Nach dem Ersten Weltkrieg widmete Wilhelm sich wissenschaftlicher Tätigkeiten und wurde 1922 mit einer Dissertation über die Stadtgeographie von Reutlingen an der Universität Tübingen zum Dr. phil. promoviert. Außer militärischen Arbeiten verfaßte er auch (unveröffentlichte) Entwürfe zur Geschichte seines Hauses. 1928 ließ er sich auf eine gerichtliche Auseinandersetzung mit dem herzoglichen Haus Württemberg um die Besitzrechte am Hofkammergut ein, die erst nach seinem Tod gegen die Urach’schen Ansprüche entschieden wurde.
Er verheiratete sich am 4. Juli 1892 in erster Ehe mit Amalie Herzogin in Bayern und in zweiter Ehe am 26. November 1924 mit Wiltrud Prinzessin von Bayern.
Quellen: HStA Stuttgart, Bestände E 51, E 55, GU 117, M 34, M 430/2.
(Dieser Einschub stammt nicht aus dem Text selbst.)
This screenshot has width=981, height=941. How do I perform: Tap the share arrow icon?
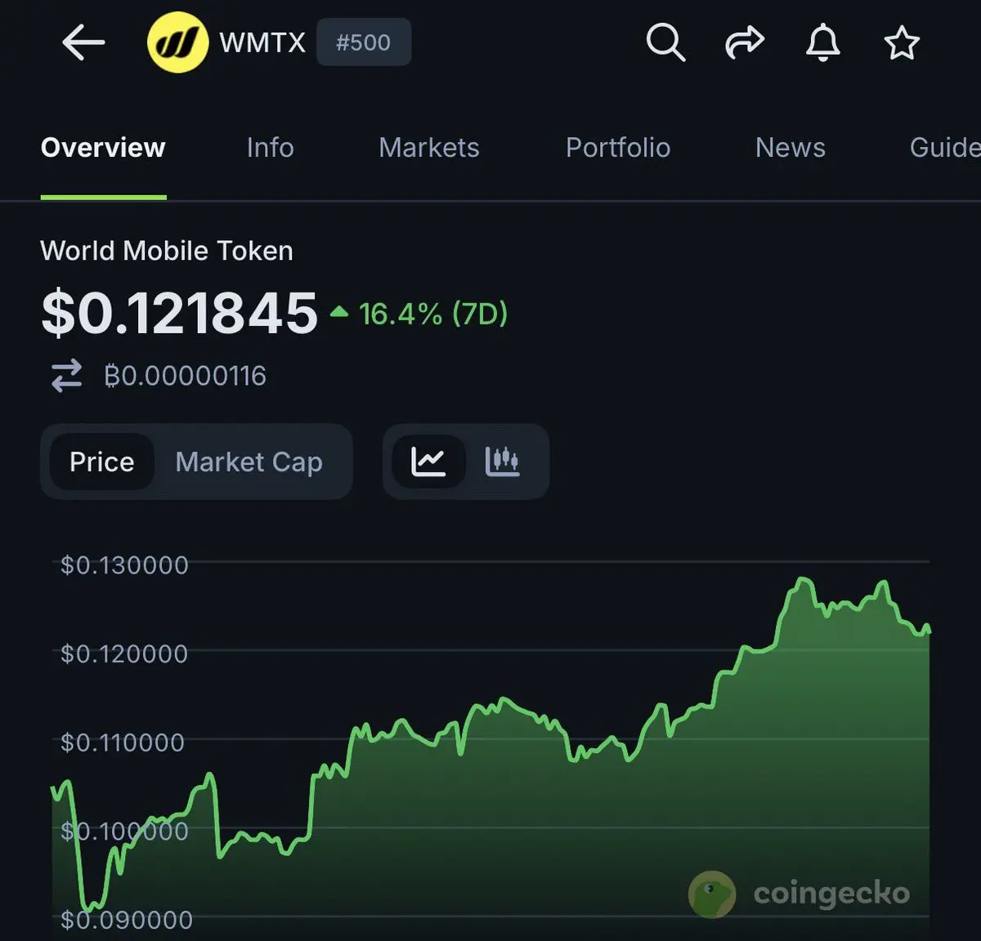pyautogui.click(x=744, y=42)
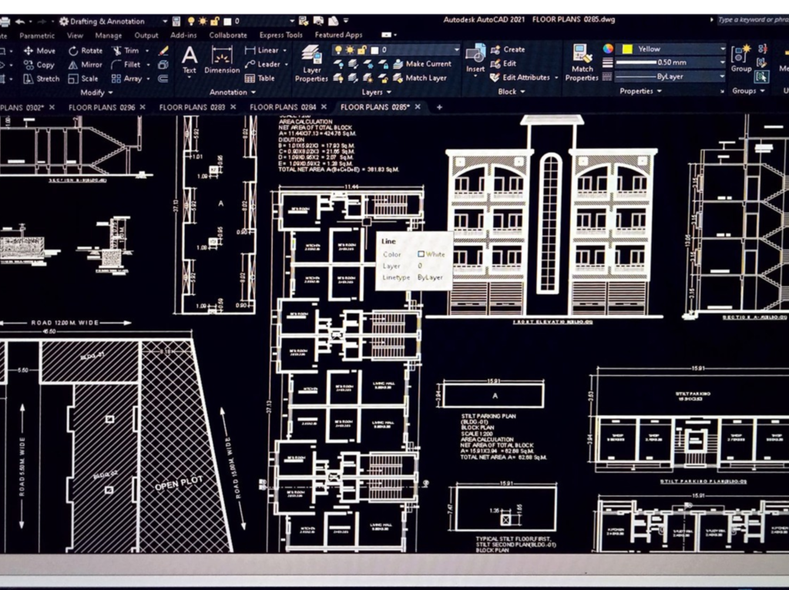789x590 pixels.
Task: Switch to the FLOOR PLANS 0283 tab
Action: (x=192, y=107)
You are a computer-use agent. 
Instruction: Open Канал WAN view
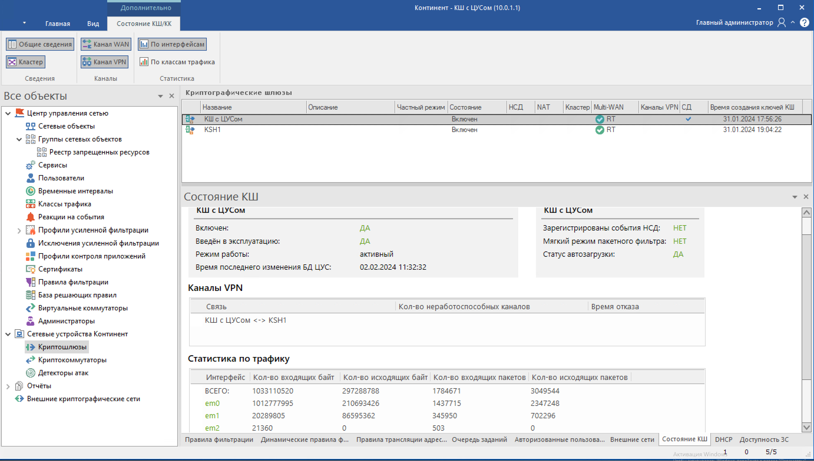tap(106, 44)
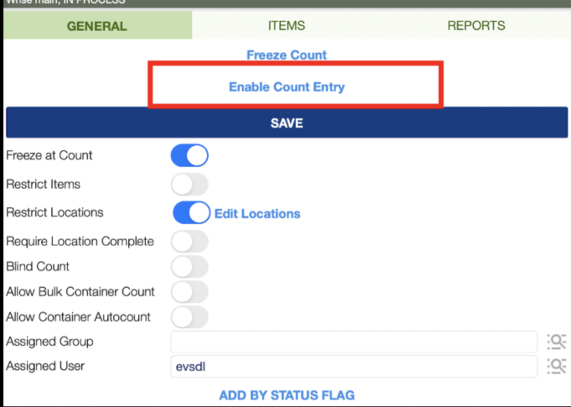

Nachweis: Das Haus Württemberg: ein biographisches Lexikon / hrsg. von Sönke Lorenz ... In Zusammenarbeit mit Christoph Eberlein ... und dem Institut für Geschichtliche Landeskunde und Historische Hilfswissenschaften der Eberhard-Karls-Universität Tübingen. Stuttgart; Berlin; Köln 1997

Literatur: Karl-Heinz Janßen, Macht und Verblendung – Kriegszielpolitik der deutschen Bundesstaaten 1914 – 1918, Göttingen 1963.
Gerd Linde, Die deutsche Politik in Litauen im Ersten Weltkrieg, Wiesbaden 1965.
Matthias Strässner, Das litauische Thronspiel, in: Stuttgarter Zeitung vom 16.1.1993.